Just because it has stood the test of time does not mean Act 111 does not need to be reformed. That’s what can be seen in the community in question where police wages account for 21% of the borough’s $7 million budget. Officers are making wages comparable to neighboring communities and have full health care benefits. But they are asking for raises in excess of what other bargaining units have received, prompting the manager to opine "we just don’t think the raise they’re asking for is reasonable in these economic times. It’s not in line with the raises we’ve given other employees".

The Act 111 process does not mandate that the arbitrators on the matter look at what the town can afford, what comparable professions make, or any fact-finding process at all. This is in stark contrast to other states. And if the arbitration panel rules in favor of the wage rates preferred by the police it is considered a mandate to the borough to pay it. On top of that Green Tree has to pay for its arbitrator and the third neutral panel member along with all the associated stenographic costs.

Act 111 has not been systematically evaluated by the state since the late 1970s, and the only "trump card" is for a municipality to enter into Act 47 which prevents bargaining agreements executed after the adoption of a recovery plan from violating its provisions.

Act 111 in Need of Overhaul

In regards to a recent spate of incidents involving City police and fire personnel ranging from allegations ofroad rage, drunk driving, and assault the Mayor wants the departments to "clean up their act" while mentioning that there is another act that definitely needs to be cleaned up-the Police and Fire Collective Bargaining Act, better known as Act 111 of 1968.

"We’ve disciplined officers. We’ve disciplined firefighters. We’ve fired them, terminated them. Only to find that they’ve won their jobs back in arbitration" was what the Mayor said today.

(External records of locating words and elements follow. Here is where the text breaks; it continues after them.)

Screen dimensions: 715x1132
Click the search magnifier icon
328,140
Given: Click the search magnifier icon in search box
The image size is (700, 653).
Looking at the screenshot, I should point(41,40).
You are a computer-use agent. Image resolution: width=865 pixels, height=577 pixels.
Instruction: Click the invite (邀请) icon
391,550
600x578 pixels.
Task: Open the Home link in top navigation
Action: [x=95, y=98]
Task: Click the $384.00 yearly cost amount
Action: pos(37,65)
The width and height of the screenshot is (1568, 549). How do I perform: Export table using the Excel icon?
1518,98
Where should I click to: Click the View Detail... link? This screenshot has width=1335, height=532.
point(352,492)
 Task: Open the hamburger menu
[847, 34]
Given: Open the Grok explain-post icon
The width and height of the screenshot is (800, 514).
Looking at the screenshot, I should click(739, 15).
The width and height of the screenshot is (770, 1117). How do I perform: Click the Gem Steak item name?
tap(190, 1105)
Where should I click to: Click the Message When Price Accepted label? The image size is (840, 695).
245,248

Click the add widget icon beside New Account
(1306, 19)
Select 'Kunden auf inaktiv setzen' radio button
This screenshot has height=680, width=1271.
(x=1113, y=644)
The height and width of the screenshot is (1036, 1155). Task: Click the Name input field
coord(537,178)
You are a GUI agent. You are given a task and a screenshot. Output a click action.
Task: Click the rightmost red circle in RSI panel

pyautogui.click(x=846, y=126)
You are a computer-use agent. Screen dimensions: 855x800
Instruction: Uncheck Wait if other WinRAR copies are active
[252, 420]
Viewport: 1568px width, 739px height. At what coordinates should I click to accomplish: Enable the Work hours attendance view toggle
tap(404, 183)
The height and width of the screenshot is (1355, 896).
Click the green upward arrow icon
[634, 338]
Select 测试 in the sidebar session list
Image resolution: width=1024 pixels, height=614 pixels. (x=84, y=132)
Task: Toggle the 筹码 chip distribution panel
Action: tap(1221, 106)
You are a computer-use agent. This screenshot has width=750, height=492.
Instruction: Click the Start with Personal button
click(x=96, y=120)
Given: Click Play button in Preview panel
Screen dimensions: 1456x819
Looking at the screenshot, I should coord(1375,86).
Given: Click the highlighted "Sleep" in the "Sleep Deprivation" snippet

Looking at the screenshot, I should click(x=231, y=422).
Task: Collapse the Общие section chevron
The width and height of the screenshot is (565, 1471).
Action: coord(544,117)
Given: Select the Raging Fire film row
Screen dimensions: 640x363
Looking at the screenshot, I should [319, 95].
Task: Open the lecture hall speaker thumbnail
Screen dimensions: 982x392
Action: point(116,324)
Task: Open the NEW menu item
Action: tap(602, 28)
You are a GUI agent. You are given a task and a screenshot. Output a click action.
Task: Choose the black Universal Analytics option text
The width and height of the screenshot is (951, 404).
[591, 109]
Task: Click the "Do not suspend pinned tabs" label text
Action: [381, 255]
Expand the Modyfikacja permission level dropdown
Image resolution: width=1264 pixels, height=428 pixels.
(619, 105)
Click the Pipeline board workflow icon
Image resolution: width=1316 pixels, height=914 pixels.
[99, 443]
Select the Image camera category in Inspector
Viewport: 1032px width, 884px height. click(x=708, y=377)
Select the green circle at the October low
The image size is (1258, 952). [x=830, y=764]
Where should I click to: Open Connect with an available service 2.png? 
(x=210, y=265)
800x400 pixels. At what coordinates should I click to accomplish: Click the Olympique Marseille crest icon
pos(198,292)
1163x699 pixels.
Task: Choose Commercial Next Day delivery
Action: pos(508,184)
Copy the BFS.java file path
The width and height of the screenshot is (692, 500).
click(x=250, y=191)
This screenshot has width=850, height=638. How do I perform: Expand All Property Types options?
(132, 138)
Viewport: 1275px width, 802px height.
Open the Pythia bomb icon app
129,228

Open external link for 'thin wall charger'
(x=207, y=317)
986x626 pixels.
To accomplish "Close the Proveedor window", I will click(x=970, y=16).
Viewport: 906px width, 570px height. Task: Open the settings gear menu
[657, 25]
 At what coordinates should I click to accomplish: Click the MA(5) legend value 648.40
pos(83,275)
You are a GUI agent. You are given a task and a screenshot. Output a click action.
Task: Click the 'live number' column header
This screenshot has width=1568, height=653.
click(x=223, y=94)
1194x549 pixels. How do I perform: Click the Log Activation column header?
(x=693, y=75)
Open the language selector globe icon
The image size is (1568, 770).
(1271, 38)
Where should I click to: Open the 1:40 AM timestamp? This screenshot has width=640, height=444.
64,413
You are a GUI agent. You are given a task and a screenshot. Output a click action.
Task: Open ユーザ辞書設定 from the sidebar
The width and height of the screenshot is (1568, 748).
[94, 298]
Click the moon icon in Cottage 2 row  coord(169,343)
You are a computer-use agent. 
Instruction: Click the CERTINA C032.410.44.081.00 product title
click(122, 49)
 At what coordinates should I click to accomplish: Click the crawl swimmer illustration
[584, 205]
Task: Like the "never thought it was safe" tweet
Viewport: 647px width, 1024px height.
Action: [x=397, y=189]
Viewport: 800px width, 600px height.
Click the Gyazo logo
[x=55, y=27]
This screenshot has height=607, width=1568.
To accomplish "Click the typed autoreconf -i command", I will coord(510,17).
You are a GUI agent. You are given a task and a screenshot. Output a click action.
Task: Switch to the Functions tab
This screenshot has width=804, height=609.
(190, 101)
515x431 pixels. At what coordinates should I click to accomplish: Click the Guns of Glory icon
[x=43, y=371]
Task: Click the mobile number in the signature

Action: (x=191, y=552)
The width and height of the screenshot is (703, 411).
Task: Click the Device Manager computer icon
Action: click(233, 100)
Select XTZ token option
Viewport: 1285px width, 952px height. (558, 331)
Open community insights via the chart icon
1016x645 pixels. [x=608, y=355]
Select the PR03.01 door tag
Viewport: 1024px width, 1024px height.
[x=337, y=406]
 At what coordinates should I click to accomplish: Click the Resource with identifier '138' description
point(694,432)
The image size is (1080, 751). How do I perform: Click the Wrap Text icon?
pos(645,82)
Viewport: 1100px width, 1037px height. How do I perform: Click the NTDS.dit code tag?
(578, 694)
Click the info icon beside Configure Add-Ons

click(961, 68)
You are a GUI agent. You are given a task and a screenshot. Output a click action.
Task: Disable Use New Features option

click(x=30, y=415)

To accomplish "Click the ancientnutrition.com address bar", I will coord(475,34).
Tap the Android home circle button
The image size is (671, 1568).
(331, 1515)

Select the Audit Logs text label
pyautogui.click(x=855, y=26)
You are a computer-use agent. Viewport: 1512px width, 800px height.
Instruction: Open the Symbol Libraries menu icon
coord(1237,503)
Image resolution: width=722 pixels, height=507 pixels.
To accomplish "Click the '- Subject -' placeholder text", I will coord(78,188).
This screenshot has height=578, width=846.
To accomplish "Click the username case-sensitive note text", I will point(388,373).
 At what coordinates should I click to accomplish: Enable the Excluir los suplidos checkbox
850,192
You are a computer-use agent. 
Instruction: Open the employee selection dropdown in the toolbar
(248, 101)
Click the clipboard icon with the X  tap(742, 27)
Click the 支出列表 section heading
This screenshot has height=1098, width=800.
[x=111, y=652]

Act 111 has been pointed to as a primary reason as to why municipal budgets have been stretched to the breaking point. Any impasse in a collective bargaining session is submitted to a panel of arbitrators who do not have to consider the financial ability of the municipality in making their decision. Only by entering into Act 47-which says that any contract negotiated after distressed status is declared-can a municipality thwart the possibility of an arbitration award that is too rich.

Now we see what Act 111 can do for management powers as well. The City needs to reduce its workforce so that it can begin to deal with its legacy costs, and Act 111 is doing the City no favors. So one of the action items that needs to be on the agenda of the coalition that is headed to Harrisburg seeking new revenues for the City is reform of the statute.

Shocking Surprise: Candidates Support State Liquor Stores

According to newspaper accounts, the four Democrat candidates for Governor have publicly supported the continued monopoly government control of liquor sales in Pennsylvania. Not too surprising given that the venue for the statements was a forum hosted by labor unions, the single biggest beneficiary of the status quo and implacable enemies of reform.

Just one more example of how organized labor, especially public sector unions, has Pennsylvania in a vise grip when it comes to policy. Teachers’ and transit workers’ right to strike and union-favoring binding arbitration for police and fire both combine to make Pennsylvania one of the worst, if not the worst, state in the country in terms of the power of labor to control a state’s governance and economic freedom. The financial situation in Pittsburgh and many Pennsylvania municipalities reflect this powerful interest’s control and the inability of these governments to enact the type of policies that would help them escape their financial plight.

Unfortunately, labor’s control over policy is so profound that not one Democrat candidate could support a sensible step such as privatizing the liquor stores. Indeed, there are few Republicans who will call for an end to teacher and transit worker strikes or stand up to police unions on the need for binding arbitration reform for fear of retaliation.

So on the state will go, among the worst economically in a country that seems headed for a period of very weak economic performance.